Machine translation checking
Machine translation is now able to produce texts of acceptable and sometimes even professional quality depending on the language combination, the field of translation and the file format. For example, an automatic translation from English to Spanish by Deepl Pro of a description of tourist accommodation will immediately give a fully satisfactory result of professional quality that it will not even be necessary to reread. On some rarer language combinations, machine translation is clearly to be avoided. And for a large number of language combinations, on moderately complex subjects, the result will be understandable, but unusable in a professional context. For all these projects that deserve a human eye, we offer machine translation checking and correction.
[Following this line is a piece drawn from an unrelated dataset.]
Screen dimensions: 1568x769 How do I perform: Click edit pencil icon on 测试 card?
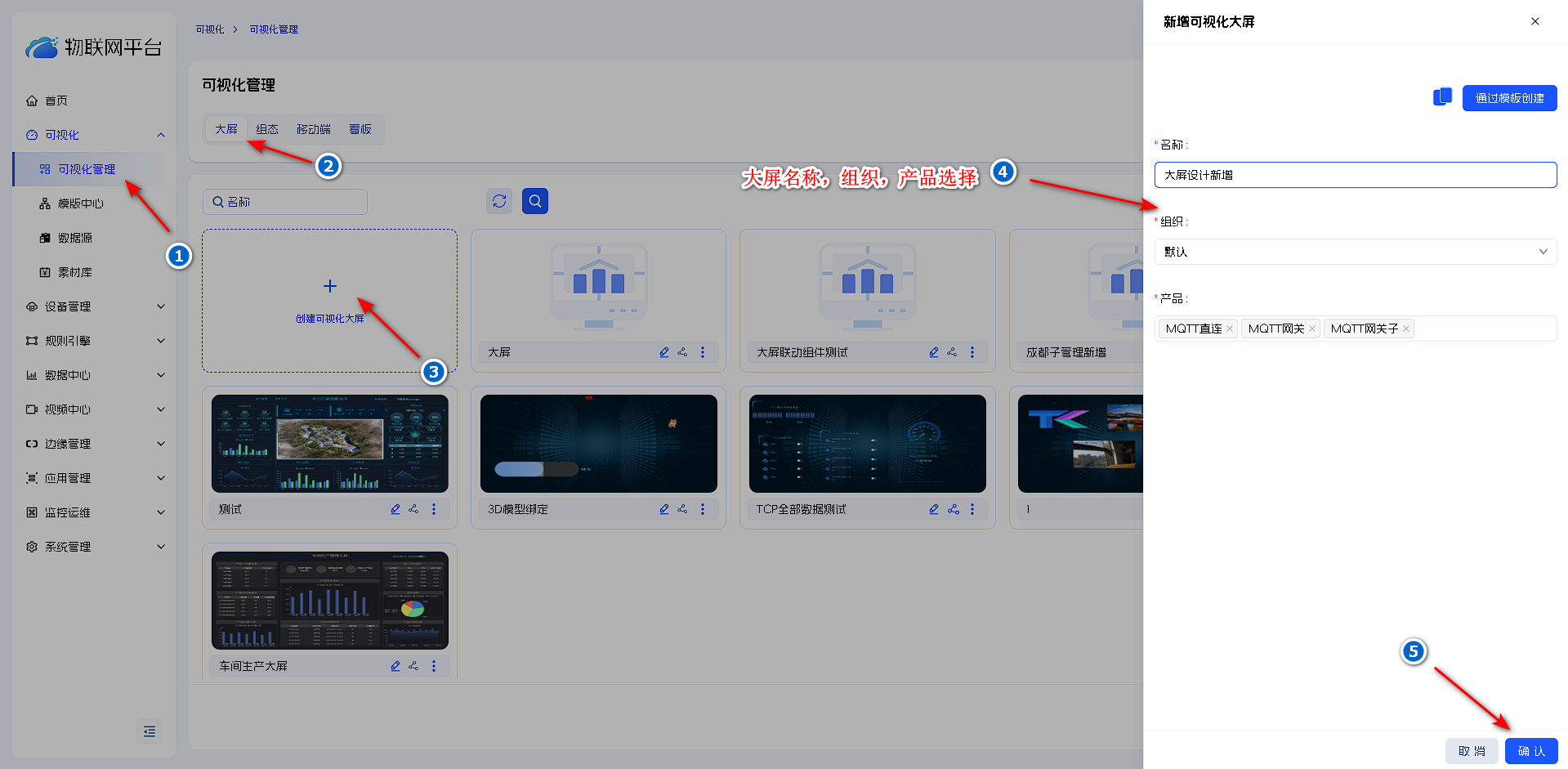[395, 509]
What is neural machine translation?
Machine translation (MT) is the automated process of translating text or speech from one language to another using algorithms and software. The evolution of machine translation began with systems that used language rules and dictionaries to translate text. It has progressed towards more advanced models based on statistical models and large bilingual corpora to predict translations. The latest evolution is the Neural Machine Translation (NMT) system that uses artificial neural networks to understand and generate translations, offering more fluid and contextually appropriate results.
The typical architecture used for NMT is the encoder-decoder model, associated with attention mechanisms:
- Encoder: A recurrent neural network (RNN), convolutional neural network architecture (CNN) or a transformer encodes the source text into a vector representation (a set of vectors) that captures the meaning of the text.
- Decoder: Another neural network uses this vector representation to generate text in the target language. The decoder predicts the next word in the translated sequence based on the words already translated and the contextual representation provided by the encoder.
- The attention mechanism allows the model to focus on different parts of the source phrase when generating each word of the target phrase. This improves the quality of the translation, especially for long and complex sentences.
The NMT model is trained on large parallel texts (texts aligned in two languages). The training process includes the following steps:
- Data Preprocessing: Texts are cleaned, tokenised (cut into words or sub-words), and sometimes enriched with linguistic metadata.
- Supervised Learning: The model learns to translate by adjusting its parameters to minimize the prediction error between its translations and human reference translations. Retro propagation and gradient descent algorithms are used to optimise the weights of the neural network.
When inferring (translating new texts), the model uses the learned parameters to generate translations. The process can be summarised as follows:
- Encoding: The source text is encoded as a vector representation.
- Decoding: The model generates target text word by word, using attention vectors to focus on the relevant parts of the source text at each stage of generation.
Various techniques are used to improve the performance and efficiency of NMT models:
- Regulation: Techniques such as dropout are used to prevent over-fitting.
- Model Sets: Combine multiple models to improve robustness and accuracy.
- Pre-training and Refining: Use pre-trained models on large amounts of unsupervised data, then refine them on task-specific data.
The limitations of neural machine translation
NMT offers better quality translations than previous methods, especially for data-rich languages. It is able to capture contextual nuances and complex syntactic structures, but it encounters difficulties with languages with little data, very long or very complex sentences, and specialised texts requiring specific terminology. It is on this type of projects that we intervene, to correct the errors in neural machine translation.
The importance of human correction
Human revision of a neural machine translation involves native linguists or speakers evaluating the automatically translated text. This method takes advantage of human expertise to capture the nuances and subtleties that machines might miss. Human reviewers can provide valuable feedback on the fluidity, accuracy and cultural adequacy of translation. This is a major error correction job to make the text understandable. This work is similar to Light Post-edition and focuses on:
- Spelling, grammatical, syntactic and typographical errors: Machine translation systems rarely make these types of errors, but syntax is not always the best.
- Contextual understanding: Machine translation systems may lack contextual understanding, resulting in translation errors.
- Cultural nuances: Unlike the human speaker, it is difficult for a machine translation system to capture idiomatic expressions and cultural references.
- Specialised terminology and jargon: Translation systems may struggle with technical and specialised vocabulary, the human reviewer detects errors and approximations, and refer to the source text to correct the translation.
Main advantages of machine translation correction
- Price: With a price of about 4-euro cents per word read back, machine translation is clearly within reach of all budgets.
- Delay: On average, machine translation can correct 7,000 to 9,000 words per day, which is 4 to 6 times more than in 100% human translation.